_WHAT YOU SHOULD DO_: The entries below are to be repeated exactly as they stand.

DATA SECTION: Begin

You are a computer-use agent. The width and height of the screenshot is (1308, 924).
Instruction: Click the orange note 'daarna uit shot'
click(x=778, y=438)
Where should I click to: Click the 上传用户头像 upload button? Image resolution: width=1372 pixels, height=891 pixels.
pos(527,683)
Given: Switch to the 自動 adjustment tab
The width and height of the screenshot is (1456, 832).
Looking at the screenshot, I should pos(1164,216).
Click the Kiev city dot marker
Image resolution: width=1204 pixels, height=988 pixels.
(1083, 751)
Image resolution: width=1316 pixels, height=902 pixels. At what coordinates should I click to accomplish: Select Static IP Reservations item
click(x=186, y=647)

DATA SECTION: End

_PROBLEM SOLUTION_:
You are a computer-use agent. The width and height of the screenshot is (1308, 924).
Instruction: Click the orange note 'daarna uit shot'
click(x=778, y=438)
Where should I click to: Click the 上传用户头像 upload button? Image resolution: width=1372 pixels, height=891 pixels.
pos(527,683)
Given: Switch to the 自動 adjustment tab
The width and height of the screenshot is (1456, 832).
Looking at the screenshot, I should pos(1164,216).
Click the Kiev city dot marker
Image resolution: width=1204 pixels, height=988 pixels.
(1083, 751)
Image resolution: width=1316 pixels, height=902 pixels. At what coordinates should I click to accomplish: Select Static IP Reservations item
click(x=186, y=647)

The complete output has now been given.